Assembling A Collection Of Giles Cartoon Annuals Has Started Again

Posted by Jon Izzard

I am collecting Giles annual cartoon books. I started some years ago before we went to Australia and then didn't start again until not long ago. His cartoons were the source of a great deal of my background facts of twentieth Century history as he illustrated the goings on in the news, often dissembling down complicated stories into a simple picture with a humourous caption lampooning the situation. He almost invariably pictured the small man, reducing the story down to the ordinary level that anyone could comprehend. He may be working at the bbq and passing an observation on BSC or other food fright or sitting watching the football and giving his take on a sports scandal.

The key to a large number of his cartoons was the Giles family. This comprised of Mr Giles, the essence little man who was from anywhere suburbia, middle aged, long married and long suffering at the hands of his children. These were chiefly a couple of teenage daughters who, over the years took home a series of unsuitable misfits who morphed from teddy boys to mods and rockers, hippies, punks to new romantics. His son Ernie and his pal Larry from next door who are approximately eight and make all kinds of havoc. Larry is the kind of boy who would attach a turbo charger onto a gas bbq and sit back and watch with a camera while someone went to light it. Then there is Uncle George and Aunt Vera and their baby who live with them. George never speaks, just sits in the corner and smokes his pipe which puffs like a charcoal bbq. Vera forever has a runny nose and is holding a tissue to her nose and bottles of remedies around her. The baby is always being captured for experiments by Ernie and Larry. They couple be in the background at a family bbq with the baby on a spit roast and Larry about to light the fire below.

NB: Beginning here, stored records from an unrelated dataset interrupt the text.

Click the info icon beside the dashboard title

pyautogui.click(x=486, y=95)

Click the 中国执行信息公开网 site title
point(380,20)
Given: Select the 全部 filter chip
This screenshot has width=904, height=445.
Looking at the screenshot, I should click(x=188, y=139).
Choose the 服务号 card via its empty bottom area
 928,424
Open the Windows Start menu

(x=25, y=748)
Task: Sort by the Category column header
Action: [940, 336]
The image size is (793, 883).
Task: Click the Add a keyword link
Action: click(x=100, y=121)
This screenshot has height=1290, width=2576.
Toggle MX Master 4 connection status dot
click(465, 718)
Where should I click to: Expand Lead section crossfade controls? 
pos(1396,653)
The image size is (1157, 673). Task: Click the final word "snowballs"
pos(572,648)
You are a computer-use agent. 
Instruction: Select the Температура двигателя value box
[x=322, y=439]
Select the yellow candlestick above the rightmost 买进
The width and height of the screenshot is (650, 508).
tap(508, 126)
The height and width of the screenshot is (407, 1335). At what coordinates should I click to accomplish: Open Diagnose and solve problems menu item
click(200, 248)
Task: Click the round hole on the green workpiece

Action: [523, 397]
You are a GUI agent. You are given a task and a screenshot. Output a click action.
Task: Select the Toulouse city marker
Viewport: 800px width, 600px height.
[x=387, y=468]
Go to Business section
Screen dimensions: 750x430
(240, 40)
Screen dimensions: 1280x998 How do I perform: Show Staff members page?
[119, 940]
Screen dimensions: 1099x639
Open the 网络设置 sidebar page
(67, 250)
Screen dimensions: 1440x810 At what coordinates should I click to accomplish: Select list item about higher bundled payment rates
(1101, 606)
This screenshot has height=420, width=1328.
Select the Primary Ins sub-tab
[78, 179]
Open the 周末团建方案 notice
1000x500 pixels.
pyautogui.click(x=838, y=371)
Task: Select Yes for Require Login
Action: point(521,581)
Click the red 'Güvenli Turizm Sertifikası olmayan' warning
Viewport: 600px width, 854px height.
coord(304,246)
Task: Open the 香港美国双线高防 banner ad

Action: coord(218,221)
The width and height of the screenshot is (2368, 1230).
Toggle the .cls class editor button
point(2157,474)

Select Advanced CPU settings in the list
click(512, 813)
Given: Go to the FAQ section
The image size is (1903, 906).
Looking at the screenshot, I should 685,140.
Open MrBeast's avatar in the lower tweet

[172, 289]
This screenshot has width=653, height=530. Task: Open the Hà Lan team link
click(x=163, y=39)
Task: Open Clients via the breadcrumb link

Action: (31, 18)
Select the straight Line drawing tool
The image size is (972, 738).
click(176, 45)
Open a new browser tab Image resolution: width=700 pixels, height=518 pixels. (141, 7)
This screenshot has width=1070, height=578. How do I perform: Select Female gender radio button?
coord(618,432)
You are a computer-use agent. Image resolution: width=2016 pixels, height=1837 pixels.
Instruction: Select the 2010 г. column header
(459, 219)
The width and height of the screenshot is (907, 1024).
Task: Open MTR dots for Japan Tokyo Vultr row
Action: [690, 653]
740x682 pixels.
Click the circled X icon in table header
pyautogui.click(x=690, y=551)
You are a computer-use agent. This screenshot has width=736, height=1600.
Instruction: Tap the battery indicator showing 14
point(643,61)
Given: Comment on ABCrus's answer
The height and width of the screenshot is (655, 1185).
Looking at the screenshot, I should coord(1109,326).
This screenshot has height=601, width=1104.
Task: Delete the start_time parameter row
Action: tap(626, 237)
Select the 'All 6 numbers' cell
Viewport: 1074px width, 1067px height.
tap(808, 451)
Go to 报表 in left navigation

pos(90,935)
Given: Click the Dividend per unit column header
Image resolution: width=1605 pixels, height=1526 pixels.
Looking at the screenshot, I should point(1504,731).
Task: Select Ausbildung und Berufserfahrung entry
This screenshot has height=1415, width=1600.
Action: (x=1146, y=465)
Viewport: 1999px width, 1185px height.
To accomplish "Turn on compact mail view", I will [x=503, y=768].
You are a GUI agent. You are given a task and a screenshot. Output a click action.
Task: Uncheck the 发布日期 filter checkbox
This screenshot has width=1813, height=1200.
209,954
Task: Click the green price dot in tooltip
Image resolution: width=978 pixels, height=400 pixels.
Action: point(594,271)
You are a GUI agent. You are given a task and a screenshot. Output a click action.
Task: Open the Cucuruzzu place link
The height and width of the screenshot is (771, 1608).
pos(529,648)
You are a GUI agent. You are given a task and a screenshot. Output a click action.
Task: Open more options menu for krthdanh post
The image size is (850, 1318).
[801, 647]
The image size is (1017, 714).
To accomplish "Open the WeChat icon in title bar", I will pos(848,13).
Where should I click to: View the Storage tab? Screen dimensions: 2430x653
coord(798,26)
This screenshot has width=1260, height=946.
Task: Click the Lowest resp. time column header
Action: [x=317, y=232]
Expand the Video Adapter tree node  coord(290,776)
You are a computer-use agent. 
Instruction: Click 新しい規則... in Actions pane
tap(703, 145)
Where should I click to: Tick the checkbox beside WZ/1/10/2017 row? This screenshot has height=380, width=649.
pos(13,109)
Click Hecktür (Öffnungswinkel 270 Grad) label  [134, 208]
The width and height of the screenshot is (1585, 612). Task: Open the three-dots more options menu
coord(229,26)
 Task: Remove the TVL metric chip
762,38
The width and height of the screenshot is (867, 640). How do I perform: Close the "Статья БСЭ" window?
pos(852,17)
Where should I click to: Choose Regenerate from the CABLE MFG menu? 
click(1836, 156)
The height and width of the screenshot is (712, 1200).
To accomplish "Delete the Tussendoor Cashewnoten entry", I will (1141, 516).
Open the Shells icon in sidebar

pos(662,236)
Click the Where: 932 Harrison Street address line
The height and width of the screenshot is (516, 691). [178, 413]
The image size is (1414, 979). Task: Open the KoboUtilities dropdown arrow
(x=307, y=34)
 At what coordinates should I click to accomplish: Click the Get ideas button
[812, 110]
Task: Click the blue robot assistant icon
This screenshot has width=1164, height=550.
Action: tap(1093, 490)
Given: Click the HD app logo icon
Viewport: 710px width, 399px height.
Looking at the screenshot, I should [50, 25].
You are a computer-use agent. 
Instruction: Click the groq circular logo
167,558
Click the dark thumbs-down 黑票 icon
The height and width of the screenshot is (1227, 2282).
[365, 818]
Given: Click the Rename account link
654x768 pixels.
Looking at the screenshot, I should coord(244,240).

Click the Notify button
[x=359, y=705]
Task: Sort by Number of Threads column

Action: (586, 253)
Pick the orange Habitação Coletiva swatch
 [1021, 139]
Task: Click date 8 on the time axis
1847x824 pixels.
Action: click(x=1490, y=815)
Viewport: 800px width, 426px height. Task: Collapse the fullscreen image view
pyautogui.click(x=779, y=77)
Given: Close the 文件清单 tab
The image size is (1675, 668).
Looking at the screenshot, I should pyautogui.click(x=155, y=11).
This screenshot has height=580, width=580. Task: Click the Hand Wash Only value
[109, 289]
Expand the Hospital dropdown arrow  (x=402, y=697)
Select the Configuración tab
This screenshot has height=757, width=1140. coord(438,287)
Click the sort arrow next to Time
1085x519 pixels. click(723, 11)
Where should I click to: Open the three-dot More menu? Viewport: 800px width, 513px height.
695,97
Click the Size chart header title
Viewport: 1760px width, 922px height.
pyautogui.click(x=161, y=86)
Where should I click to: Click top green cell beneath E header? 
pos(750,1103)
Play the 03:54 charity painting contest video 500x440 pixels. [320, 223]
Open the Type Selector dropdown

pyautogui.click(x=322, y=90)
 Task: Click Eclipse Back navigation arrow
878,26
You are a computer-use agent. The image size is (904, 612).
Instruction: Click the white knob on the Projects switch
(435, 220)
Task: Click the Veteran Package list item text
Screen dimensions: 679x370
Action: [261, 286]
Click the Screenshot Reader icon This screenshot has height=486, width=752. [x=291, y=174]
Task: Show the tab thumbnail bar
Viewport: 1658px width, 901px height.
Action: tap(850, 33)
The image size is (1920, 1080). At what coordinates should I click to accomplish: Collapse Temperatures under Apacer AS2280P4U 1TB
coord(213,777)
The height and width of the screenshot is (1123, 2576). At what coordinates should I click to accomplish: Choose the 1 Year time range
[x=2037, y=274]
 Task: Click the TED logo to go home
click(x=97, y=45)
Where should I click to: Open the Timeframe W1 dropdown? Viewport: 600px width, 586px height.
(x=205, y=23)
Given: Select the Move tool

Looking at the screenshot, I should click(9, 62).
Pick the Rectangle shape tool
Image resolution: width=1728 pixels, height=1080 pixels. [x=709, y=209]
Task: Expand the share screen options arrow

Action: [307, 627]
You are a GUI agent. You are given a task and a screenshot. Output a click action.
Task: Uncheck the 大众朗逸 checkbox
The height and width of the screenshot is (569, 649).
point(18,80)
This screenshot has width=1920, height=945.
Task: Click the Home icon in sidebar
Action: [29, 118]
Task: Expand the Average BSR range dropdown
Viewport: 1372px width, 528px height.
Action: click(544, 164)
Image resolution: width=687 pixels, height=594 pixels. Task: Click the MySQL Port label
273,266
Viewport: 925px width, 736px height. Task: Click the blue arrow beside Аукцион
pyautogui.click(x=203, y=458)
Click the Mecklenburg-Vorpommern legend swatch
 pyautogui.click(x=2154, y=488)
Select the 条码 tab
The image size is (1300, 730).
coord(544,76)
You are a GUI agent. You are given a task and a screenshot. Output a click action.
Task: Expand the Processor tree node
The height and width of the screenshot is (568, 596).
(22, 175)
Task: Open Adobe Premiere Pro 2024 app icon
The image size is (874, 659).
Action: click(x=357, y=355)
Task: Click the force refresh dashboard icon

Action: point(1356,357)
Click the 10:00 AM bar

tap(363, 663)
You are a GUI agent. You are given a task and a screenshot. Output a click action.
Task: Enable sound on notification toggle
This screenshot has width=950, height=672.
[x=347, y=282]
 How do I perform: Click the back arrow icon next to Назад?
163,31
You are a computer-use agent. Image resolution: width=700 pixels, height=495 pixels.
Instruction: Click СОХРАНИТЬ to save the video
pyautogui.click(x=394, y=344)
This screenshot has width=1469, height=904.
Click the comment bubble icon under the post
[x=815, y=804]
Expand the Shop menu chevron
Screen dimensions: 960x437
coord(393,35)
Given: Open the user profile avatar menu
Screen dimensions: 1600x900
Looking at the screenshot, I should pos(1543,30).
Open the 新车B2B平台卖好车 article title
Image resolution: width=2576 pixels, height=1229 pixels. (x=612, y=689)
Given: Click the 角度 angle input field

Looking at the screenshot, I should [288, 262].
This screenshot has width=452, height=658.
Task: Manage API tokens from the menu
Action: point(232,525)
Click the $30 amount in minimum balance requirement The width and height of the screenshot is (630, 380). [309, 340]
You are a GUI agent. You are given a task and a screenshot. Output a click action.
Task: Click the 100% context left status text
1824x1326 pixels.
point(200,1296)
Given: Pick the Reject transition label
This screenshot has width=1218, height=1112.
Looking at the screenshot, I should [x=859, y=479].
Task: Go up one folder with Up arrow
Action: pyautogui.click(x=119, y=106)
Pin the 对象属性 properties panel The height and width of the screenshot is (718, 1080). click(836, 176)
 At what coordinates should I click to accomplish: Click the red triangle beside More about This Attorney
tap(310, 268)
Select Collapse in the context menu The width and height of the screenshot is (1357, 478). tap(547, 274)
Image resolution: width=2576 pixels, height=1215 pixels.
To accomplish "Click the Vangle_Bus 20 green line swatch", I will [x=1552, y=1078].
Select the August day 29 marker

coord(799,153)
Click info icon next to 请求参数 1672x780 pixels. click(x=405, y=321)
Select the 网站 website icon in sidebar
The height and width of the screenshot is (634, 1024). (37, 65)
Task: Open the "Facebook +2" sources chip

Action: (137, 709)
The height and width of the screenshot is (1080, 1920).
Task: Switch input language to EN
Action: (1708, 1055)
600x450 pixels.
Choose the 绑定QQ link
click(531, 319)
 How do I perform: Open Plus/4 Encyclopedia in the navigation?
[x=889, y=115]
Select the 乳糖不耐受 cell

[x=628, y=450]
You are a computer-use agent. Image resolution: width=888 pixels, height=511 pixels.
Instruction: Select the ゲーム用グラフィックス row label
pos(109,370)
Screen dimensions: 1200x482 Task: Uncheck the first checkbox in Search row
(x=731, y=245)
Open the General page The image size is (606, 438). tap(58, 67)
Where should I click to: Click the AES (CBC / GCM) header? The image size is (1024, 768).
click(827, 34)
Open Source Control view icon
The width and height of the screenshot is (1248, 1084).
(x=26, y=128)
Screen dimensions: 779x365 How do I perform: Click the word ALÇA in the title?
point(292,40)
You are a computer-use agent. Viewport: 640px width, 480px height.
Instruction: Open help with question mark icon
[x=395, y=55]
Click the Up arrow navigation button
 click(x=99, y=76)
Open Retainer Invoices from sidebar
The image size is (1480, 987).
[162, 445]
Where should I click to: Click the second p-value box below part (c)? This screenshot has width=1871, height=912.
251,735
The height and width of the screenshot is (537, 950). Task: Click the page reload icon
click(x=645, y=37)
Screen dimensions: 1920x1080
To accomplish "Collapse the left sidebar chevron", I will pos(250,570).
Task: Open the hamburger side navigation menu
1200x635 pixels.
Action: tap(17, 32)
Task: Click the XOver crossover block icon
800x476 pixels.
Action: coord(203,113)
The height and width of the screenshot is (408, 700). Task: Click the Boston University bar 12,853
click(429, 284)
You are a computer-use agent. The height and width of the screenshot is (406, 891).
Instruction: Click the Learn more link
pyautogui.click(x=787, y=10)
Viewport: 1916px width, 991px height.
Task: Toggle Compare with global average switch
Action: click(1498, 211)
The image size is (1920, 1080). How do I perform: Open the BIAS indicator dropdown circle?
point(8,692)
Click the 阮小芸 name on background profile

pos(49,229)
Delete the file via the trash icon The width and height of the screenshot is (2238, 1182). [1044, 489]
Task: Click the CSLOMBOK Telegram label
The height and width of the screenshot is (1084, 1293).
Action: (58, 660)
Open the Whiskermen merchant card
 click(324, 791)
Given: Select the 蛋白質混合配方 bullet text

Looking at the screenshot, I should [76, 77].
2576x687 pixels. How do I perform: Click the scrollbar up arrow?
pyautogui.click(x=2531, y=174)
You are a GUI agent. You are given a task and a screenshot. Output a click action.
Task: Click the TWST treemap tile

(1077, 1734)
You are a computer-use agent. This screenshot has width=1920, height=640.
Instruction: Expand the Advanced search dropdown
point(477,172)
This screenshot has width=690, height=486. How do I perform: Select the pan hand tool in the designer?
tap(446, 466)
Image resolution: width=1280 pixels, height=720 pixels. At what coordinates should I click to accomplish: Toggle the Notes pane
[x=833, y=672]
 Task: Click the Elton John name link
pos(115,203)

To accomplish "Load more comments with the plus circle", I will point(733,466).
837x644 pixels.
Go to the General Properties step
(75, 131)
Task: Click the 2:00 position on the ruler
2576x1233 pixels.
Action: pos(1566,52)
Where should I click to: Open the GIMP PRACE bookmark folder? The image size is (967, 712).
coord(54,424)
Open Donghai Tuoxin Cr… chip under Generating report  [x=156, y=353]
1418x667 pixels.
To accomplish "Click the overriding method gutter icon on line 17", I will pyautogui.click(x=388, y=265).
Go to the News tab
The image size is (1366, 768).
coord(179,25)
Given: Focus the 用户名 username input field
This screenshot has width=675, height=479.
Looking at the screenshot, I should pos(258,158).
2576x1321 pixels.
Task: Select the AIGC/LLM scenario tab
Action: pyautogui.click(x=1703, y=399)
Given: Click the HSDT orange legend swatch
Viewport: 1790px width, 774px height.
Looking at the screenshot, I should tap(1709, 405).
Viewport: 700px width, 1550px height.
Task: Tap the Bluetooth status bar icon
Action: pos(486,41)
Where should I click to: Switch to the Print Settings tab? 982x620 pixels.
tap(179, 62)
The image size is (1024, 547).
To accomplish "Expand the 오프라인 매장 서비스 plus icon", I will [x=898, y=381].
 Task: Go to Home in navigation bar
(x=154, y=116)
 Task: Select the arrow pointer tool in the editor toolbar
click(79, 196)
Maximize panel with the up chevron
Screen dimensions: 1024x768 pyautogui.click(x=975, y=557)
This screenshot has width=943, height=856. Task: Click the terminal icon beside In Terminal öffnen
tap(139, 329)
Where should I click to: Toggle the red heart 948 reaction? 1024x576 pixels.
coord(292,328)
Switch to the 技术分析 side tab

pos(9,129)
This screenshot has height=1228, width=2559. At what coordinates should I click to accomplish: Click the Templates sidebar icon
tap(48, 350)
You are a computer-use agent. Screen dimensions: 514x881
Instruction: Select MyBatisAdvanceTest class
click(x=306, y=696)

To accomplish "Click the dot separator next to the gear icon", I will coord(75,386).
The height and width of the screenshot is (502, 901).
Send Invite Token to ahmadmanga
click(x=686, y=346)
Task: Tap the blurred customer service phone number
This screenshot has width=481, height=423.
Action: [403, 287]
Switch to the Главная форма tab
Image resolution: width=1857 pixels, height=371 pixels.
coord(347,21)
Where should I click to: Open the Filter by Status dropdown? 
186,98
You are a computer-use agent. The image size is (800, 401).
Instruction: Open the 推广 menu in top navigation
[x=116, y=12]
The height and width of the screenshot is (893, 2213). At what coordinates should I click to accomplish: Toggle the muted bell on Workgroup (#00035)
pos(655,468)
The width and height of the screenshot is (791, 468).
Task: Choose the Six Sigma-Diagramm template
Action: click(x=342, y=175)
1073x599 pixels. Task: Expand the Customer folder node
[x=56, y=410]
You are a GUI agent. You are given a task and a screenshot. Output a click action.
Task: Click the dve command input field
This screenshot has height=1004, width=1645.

Greatest of all is Grandma, the fearsome head of the family attired in black with an ostrich head umbrella close to hand with which to beat any scoundrels who stray too close. These may include jockeys whose horse she wrongly backed or a shopkeeper who sold a malfunctioning product. She is regularly the one delivering the punchline or the hub of the story, often as she opines upon a story she's reading in the Daily or Sunday Express. An example would be from the nineteen sixties when the paper published a series of features on sex for youngsters, she is seen reading it and laughing mightily with Ernie saying to his mother "Grandma says she could have written a better strip than that when she was a girl". She is regularly the butt of the boys' pranks, perhaps being provided with a red hot coal from the charcoal bbq in a sandwich being delivered by Larry.

No matter the occasion, from the immediate post war era through the social revolutions and shifts in society, government and anything else, the cartoons of Carl Giles maintained an irresistible humour bringing the biggest emergencies down to the understanding of the man in the street. The Giles family, if at a family event like a caravan holiday, going out in Mr Giles new boat or assembled around the gas bbq at a party, regularly set up the end product of the joke.

The annuals carry on to this day, though Giles himself died in 1995, and still feature previously unpublished cartoons and collecting them all is a worthy aim.